Господи, да ведь она покинула дом с чувством опасности, ей казалось, что она отправляется в лес, чтобы проверить леших, и вот с тех пор все пошло не так. Прежде всего, перед ней предстал отец, который завел ее именно сюда, он сказал ей, что у нее будет ребенок, о котором она до того и не подозревала. Она никогда не задумывалась о детях: ведь она всегда считала себя такой молодой, что даже не строила таких планов. Но теперь, кажется, это случилось, и ее жизнь изменилась, на этот раз по чьему-то принуждению, почти так же, как когда-то отец принуждал ее изменить свою жизнь, пытаясь заставить и ее, и Кави делать все только так, как нравилось ему. Этот незапланированный ребенок был чертовски глупой ошибкой. Ведь она не задумывалась над такой возможностью, и поэтому едва ли желала воспротивиться этому. А теперь это случилось.

Она оказалась в ужасной ситуации, вынужденная теперь задумываться о том, чего, по ее убеждению, не должно было никогда произойти… а папа…

Папа привел ее лодку в это страшное место, прочитал ей нотацию о том, что пора браться за ум, и куда-то исчез. Папа хотел этого, папа хотел того, и вся ее жизнь, казалось, состояла сплошь из одних его желаний, а затем… он предложил ей сделать выбор.

Но она не хотела иметь никаких дел и с Черневогом. Папа хотел этого ребенка. Папа всегда чего-то хотел, а было это хорошо или плохо, узнать у него было нельзя…

Но ребенок, рожденный от колдуньи, сущее бедствие для нее и ужасная опасность для Петра. Это был конец их намерениям устроить свою жизнь так, как они намеревались.

Нет же, черт побери, кто-то еще хотел этого ребенка. Этого не должно было случиться, это не должно было разбить всю ее жизнь именно таким образом, если только кто-то не захотел этого против ее желаний.

— Папа, — сказала она, а ивы, перешептывались над лодкой, и из ее глаз текли слезы. — Папа, будь ты проклят, что же ты делаешь со мной?

Достаточно часто за всю свою жизнь Петр просыпался пристыженный, и много раз при этом испытывал слабое удивление от того, что до сих пор был жив, глубоко осознавая, что не заслуживал этого. Обычно, оба этих чувства охватывали его перед самым рассветом. По мере того, как замешательство от внезапного пробуждения улетучилось, он обнаружил, что так и держит кувшин с водкой в руках, а бедный верный их страж, Саша, спит сидя, так и не выпустив из рук ни перо, ни книгу. И совсем рядом с ними, завернувшись в их парусину, спал Черневог.

Петр прикрыл чернильницу и чуть тронул Сашу за плечо, приговаривая:

— Это я, приятель, можешь продолжать спать. — Затем он убрал книгу в сторону и уложил Сашу на груду одеял, чтобы тот смог еще немного отдохнуть.

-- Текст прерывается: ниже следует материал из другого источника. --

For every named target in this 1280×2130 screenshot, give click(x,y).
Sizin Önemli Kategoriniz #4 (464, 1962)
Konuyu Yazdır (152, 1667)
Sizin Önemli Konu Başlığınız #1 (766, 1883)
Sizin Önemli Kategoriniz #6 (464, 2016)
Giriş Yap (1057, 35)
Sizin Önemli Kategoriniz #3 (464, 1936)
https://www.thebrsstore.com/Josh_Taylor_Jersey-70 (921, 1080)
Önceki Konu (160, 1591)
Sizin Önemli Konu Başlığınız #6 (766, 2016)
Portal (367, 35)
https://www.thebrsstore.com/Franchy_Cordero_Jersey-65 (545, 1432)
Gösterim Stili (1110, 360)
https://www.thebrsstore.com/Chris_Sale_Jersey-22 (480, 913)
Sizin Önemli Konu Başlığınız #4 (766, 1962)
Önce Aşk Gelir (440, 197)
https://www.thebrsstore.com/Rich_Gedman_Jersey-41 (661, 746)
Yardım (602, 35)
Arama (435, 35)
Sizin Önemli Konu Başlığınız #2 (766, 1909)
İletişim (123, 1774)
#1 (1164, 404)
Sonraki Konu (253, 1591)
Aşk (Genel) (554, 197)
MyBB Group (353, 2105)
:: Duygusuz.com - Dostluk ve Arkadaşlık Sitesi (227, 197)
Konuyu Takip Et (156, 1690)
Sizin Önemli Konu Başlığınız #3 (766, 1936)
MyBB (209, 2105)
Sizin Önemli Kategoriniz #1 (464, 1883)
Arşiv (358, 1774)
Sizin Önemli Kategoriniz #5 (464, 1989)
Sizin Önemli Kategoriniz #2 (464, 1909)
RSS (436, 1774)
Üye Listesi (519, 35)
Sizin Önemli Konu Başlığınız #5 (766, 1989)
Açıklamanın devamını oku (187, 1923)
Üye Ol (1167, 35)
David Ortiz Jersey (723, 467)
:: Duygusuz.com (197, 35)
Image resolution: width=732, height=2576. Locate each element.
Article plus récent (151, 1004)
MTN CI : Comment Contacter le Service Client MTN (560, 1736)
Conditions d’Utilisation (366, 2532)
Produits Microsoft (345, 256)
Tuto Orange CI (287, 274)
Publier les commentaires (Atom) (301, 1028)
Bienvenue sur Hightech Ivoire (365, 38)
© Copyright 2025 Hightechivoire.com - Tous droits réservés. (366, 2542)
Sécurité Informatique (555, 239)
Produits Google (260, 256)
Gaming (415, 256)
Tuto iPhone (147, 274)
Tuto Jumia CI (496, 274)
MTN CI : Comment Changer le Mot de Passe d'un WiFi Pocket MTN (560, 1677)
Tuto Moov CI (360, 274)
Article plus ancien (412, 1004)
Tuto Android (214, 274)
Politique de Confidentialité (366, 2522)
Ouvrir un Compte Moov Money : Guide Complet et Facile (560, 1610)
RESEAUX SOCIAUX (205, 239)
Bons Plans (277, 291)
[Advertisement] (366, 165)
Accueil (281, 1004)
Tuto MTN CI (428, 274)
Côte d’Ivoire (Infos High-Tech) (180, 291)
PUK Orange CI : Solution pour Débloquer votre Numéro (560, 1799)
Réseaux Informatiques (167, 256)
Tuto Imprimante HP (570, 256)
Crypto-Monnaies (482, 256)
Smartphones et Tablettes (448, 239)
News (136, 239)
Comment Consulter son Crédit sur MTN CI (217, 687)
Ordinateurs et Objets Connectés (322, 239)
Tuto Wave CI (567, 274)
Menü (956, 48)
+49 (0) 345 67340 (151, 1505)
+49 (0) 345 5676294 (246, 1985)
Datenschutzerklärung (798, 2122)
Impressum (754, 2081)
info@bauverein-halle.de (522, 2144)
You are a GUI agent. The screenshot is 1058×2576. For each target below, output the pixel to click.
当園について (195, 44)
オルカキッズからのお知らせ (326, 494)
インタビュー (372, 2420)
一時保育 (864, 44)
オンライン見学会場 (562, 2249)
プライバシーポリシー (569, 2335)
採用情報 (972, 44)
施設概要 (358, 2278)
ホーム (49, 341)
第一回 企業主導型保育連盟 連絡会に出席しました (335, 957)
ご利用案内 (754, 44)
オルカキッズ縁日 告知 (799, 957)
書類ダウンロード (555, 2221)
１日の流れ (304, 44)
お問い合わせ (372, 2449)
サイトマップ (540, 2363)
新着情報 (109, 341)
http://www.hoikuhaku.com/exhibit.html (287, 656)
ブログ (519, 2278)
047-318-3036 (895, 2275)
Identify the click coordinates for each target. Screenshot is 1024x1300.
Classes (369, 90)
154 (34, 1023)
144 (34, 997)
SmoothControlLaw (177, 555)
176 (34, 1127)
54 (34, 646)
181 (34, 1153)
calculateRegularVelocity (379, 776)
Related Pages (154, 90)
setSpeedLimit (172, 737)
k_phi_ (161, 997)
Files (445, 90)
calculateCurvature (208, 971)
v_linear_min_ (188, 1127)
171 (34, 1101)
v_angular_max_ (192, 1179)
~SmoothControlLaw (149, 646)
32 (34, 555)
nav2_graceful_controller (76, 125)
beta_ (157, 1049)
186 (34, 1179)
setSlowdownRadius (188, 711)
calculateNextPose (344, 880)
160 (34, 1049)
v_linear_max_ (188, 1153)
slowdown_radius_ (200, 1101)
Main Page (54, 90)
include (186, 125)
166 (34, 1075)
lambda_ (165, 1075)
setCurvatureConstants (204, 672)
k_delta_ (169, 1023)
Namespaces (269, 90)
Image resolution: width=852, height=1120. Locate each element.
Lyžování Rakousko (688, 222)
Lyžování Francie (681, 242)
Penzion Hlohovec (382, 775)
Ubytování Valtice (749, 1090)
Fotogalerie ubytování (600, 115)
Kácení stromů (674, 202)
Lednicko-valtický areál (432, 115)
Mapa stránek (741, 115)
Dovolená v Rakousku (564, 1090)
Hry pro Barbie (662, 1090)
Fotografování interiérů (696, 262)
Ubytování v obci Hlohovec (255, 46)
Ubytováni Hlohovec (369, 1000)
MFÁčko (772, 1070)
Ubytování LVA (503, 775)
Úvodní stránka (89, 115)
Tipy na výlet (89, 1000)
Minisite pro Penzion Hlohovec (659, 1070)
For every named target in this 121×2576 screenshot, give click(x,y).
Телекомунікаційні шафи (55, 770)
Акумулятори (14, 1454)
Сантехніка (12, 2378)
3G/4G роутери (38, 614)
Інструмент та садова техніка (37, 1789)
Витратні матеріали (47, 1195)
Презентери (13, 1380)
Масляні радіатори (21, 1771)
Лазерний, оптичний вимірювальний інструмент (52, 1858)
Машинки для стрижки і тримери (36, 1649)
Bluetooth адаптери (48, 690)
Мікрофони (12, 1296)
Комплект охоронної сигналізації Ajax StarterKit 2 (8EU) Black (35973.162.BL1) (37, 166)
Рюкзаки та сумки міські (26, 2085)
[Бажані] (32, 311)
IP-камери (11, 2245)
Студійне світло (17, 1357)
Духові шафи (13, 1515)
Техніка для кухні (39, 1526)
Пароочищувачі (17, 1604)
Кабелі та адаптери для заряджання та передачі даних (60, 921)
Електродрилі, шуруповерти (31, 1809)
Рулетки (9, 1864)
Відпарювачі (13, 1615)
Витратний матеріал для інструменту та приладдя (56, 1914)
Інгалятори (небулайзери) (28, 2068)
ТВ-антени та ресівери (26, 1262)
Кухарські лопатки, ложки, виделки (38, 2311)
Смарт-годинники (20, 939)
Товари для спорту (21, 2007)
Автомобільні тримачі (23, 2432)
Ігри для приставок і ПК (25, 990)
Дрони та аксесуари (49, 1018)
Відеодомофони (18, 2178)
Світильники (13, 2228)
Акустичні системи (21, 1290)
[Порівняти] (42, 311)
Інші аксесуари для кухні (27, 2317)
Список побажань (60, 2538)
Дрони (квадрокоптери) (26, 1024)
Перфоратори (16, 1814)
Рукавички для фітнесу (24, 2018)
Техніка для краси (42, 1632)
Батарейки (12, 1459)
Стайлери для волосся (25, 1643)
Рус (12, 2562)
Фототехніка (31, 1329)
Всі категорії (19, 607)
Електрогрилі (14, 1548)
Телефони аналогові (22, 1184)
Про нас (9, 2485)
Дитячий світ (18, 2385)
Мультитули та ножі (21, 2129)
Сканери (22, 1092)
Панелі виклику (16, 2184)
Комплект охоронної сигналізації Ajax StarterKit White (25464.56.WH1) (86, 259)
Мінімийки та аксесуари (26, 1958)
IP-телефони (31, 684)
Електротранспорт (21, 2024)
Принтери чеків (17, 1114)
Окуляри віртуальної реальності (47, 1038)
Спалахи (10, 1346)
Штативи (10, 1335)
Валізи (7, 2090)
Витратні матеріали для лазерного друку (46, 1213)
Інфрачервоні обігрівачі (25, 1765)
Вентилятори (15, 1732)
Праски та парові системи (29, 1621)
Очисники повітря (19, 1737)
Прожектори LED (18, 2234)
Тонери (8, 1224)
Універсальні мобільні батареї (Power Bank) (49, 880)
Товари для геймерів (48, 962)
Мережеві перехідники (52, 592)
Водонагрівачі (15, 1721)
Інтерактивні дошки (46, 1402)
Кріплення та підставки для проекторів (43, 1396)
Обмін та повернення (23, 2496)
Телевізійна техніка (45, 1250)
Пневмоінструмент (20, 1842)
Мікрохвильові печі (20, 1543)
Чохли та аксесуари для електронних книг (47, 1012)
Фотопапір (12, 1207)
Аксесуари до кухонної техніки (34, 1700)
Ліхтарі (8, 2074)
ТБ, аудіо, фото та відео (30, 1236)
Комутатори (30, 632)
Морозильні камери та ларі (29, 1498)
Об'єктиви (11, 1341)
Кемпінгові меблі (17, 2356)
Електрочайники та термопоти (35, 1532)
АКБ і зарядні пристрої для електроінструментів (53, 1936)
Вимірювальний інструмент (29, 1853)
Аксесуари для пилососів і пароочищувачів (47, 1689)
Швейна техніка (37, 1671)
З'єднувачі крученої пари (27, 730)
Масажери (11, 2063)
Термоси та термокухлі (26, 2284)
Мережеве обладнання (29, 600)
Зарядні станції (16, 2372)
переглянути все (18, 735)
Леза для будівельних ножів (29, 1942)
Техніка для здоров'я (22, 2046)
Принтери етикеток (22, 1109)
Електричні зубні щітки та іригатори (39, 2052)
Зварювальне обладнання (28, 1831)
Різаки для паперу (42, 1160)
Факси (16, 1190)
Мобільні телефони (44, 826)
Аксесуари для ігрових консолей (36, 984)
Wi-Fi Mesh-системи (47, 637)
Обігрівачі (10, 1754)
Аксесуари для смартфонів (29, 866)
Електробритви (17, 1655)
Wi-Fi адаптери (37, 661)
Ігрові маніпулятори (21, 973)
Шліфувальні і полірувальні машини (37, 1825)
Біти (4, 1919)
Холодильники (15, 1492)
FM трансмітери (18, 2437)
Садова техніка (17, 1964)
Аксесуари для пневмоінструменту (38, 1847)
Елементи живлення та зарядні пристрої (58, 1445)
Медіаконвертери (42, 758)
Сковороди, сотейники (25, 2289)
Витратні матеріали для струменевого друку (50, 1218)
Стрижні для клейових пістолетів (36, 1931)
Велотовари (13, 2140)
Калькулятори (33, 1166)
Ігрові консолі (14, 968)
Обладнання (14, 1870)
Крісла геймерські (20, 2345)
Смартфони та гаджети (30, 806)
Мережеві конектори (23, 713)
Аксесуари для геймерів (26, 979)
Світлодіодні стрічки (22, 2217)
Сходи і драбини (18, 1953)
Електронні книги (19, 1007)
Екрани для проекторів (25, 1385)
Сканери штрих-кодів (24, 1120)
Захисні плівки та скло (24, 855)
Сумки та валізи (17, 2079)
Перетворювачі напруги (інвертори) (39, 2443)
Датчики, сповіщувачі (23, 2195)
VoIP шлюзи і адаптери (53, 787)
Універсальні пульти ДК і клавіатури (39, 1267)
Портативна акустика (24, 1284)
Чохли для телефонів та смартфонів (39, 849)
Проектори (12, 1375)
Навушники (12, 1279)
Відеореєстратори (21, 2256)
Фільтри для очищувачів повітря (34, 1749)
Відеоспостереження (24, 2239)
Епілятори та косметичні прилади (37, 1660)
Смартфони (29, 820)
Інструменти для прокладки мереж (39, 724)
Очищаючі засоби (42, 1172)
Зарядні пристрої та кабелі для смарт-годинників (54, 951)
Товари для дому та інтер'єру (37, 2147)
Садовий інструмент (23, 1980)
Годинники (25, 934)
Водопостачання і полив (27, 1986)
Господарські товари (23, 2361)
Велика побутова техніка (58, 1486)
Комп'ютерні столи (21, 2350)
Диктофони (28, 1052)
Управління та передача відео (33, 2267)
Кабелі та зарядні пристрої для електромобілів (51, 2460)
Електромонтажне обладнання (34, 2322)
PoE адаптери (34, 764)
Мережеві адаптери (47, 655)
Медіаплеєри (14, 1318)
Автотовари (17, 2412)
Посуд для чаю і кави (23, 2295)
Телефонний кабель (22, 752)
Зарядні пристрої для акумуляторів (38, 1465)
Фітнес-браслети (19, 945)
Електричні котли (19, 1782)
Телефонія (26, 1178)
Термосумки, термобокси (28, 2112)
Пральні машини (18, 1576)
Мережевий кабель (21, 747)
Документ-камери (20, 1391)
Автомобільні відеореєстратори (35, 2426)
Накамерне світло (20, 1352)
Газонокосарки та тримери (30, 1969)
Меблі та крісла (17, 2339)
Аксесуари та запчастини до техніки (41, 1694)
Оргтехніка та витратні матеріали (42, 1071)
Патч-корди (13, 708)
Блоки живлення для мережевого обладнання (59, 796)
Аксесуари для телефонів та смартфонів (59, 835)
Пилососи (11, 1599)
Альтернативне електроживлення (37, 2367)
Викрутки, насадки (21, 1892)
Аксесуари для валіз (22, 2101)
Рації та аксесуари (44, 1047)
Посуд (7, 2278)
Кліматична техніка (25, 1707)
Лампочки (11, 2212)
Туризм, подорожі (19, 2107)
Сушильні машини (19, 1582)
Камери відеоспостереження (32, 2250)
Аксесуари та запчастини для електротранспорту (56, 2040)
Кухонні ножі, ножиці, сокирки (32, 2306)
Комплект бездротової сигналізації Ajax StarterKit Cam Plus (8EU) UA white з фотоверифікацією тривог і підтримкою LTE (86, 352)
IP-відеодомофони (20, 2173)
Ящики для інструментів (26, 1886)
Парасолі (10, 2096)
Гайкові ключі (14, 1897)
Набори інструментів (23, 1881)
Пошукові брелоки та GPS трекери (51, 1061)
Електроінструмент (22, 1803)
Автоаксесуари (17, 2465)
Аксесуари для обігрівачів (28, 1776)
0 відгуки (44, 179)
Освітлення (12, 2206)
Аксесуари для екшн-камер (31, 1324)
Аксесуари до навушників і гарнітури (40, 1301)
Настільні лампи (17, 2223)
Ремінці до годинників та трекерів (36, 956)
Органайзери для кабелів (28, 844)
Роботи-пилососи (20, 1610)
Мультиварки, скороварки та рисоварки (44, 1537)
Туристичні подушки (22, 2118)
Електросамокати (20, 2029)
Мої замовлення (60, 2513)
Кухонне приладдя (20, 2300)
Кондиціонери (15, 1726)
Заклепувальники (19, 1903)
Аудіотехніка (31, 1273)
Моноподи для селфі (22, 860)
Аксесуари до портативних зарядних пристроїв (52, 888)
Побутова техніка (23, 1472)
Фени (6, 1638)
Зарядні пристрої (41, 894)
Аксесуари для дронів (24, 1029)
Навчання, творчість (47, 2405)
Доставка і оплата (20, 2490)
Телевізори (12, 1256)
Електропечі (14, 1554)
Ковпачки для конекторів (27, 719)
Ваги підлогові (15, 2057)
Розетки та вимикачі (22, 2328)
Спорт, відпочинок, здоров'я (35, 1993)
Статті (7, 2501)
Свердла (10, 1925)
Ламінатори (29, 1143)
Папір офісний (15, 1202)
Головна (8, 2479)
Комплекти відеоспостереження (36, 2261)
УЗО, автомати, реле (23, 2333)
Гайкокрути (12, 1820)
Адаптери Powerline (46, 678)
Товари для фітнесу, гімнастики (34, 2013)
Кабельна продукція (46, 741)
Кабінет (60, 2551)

Он не спускал настороженных глаз с Черневога все то время, пока вздувал огонь, грел воду для бритья и готовил завтрак, с осторожностью притрагиваясь ко всему в сумраке надвигающегося рассвета. Ему не хотелось рано будить малого, несмотря на то, что он чувствовал жар, а живот сводило холодной судорогой, которую не мог заглушить даже горячий завтрак — во всяком случае, он действовал не больше, чем выпитая ночью водка. И не важно, что он беспокоился об Ивешке, попавшей в какую-то ужасную беду: ведь если они имели дело с Ууламетсом, то в этом случае Ивешка сама по себе была вне опасности, а если опасность и была, то она поджидала только их, как поджидала их все эти годы. Но если это было что-то гораздо большее, то отдых в такое утро был самым мудрым решением: было весьма безрассудно, да и бесполезно, вникать в происходящее с уставшей головой.